Es gibt keine Freunde im virtuellen Raum!

Warum schreiben dann viele etwas in die Social Networks, was sie fremden Menschen so nie auf der Straße erzählen würden?

Gerade das, macht die Gefahren des web2.0 sichtbar. Telefonnummern, E-mail-Adressen usw., was man nie auf der Straße plakatieren würde, wird im web2.0 bedenkenlos veröffentlicht.

Die meist gestellte Frage in so einer Form im web2.0 ist: "Kennen wir uns?". Laut dem ersten Satz oben ist es nicht notwendig sich zu kennen, denn du befindest dich im Cyberspace bzw. virtuellen Raum bzw. virtual world. Und das wird, ob du es glaubst oder nicht, so lange bleiben, bis du jemanden getroffen und kennen gelernt hast.

Für manche ist Social Web nur ein Spiel, wie second life oder alle Spiele in Facebook, du als virtueller Freund bist ein Teil dieses Spiels, somit hat es nicht viel zu bedeuten, was im web2.0 steht.

Medienkompetenz wird immer wichtiger, dabei ist beim Realitätsbezug zu unterscheiden, ob etwas die Bedeutung "Spaß" oder "Ernst" hat.

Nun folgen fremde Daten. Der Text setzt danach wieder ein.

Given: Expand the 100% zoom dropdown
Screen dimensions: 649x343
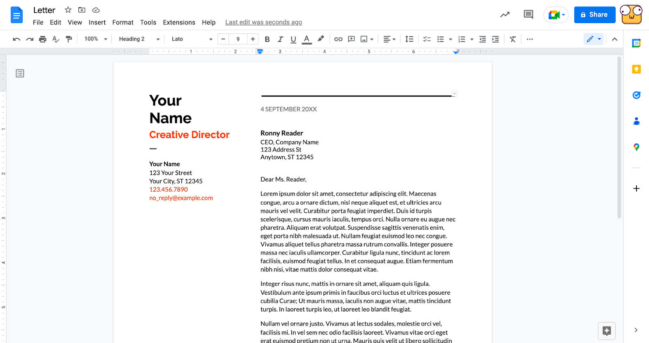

Bedenke jedoch: Das Internet, egal in welchem web (web1.0, web2.0, ...) ist weit aus geduldiger als jedes Papier. Es vergißt nie etwas! Alles, was du je veröffentlichst, bleibt dort und teilweise gehen die Rechte der Bilder, Texte ... auch auf jemand anderen über. Unterschätze das Internet mit seinen Möglichkeiten bzw. seiner Macht nie!